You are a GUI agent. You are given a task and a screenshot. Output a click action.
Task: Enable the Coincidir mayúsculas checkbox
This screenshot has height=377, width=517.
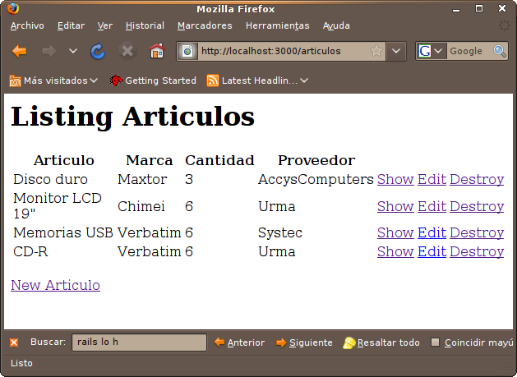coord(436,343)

--------------------

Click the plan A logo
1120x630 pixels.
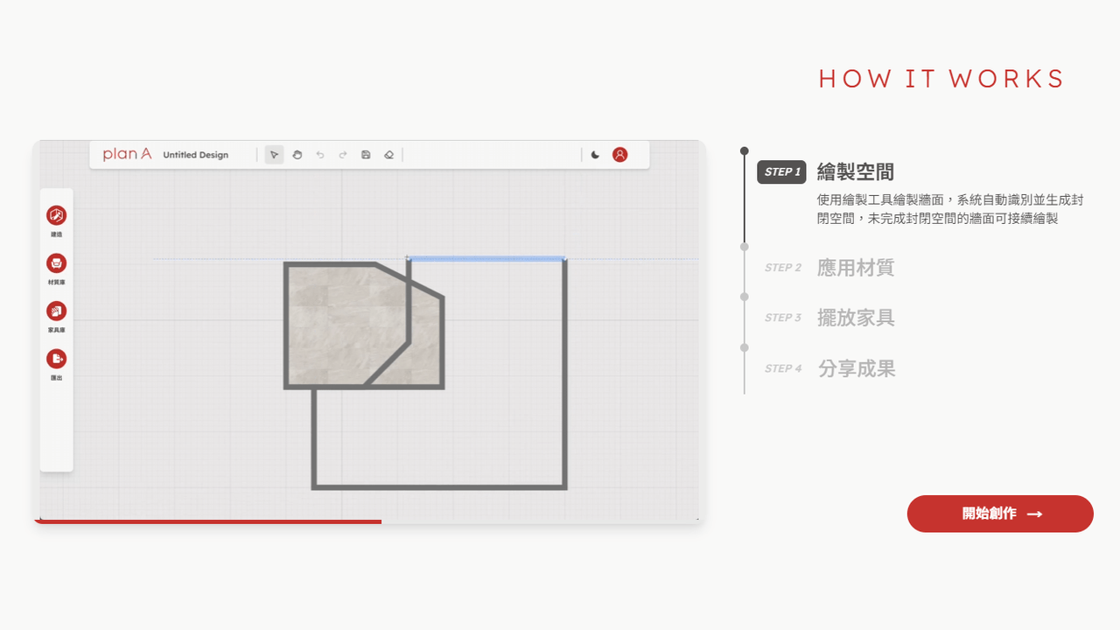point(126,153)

--------------------

_TASK INSTRUCTIONS:_ Convert the data in the stretch from the line containing "You are a GUI" through the line containing "coord(436,343)" into a two-column CSV with the headers input and output. Put the text in one quoted field and its answer in the other, replace line breaks with spaces, and leave the pictures out.

_CORRECT OUTPUT:_
input,output
"You are a GUI agent. You are given a task and a screenshot. Output a click action. Task: Enable the Coincidir mayúsculas checkbox This screenshot has height=377, width=517.","coord(436,343)"